*WHAT TO DO*. Reproduce everything from the line containing "Given: Duplicate branch" down to the line containing "Looking at the", both included, and omit the pictures from your answer.

*RECORD EXTRACTS*.

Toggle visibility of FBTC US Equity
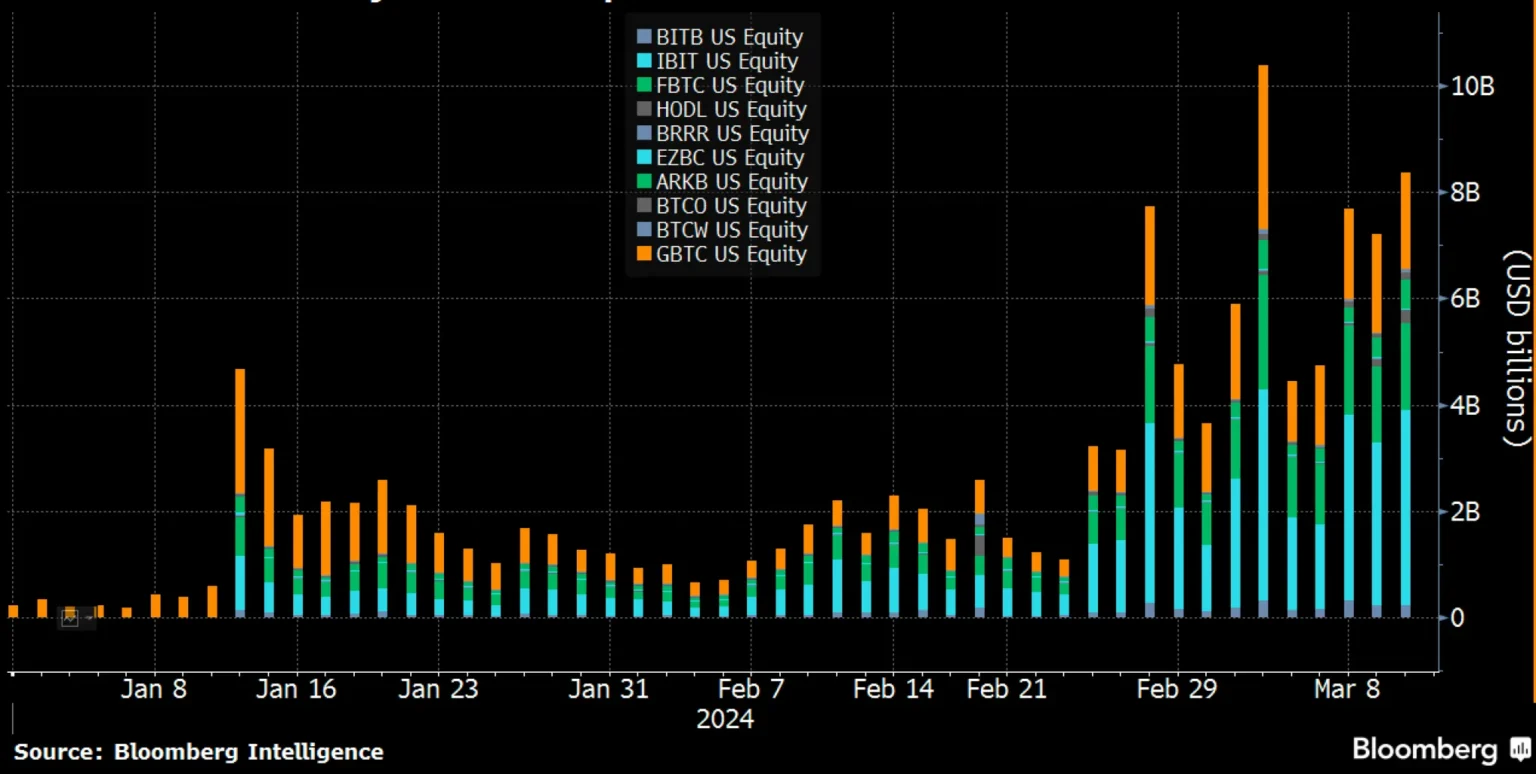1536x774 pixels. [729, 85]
==
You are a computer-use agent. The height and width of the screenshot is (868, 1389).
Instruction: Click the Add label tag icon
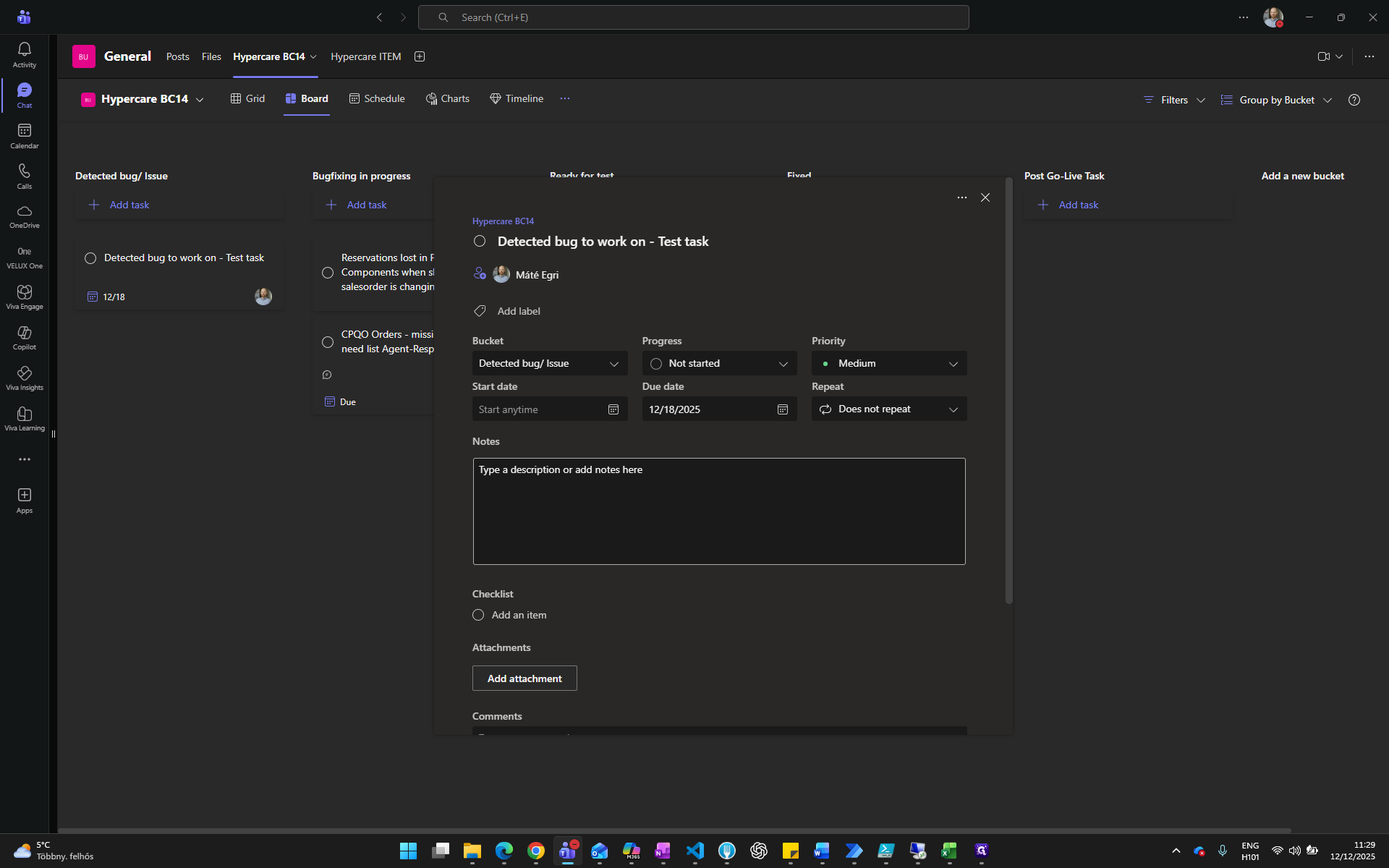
--
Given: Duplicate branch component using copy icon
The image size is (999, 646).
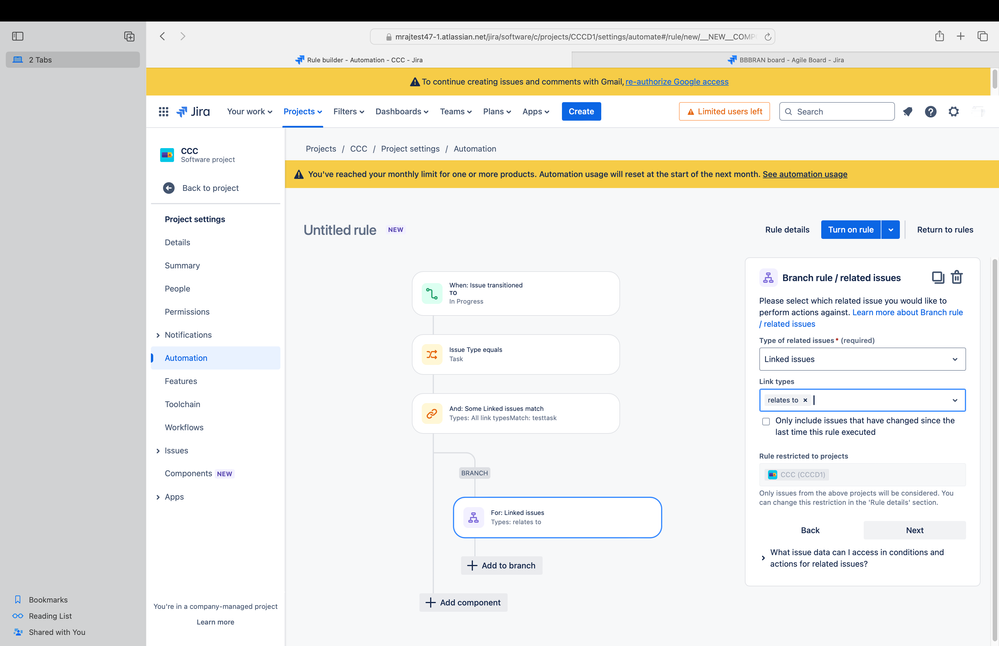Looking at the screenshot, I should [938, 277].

*ANSWER TO THE EXERCISE*.
Given: Duplicate branch component using copy icon
The image size is (999, 646).
Looking at the screenshot, I should [938, 277].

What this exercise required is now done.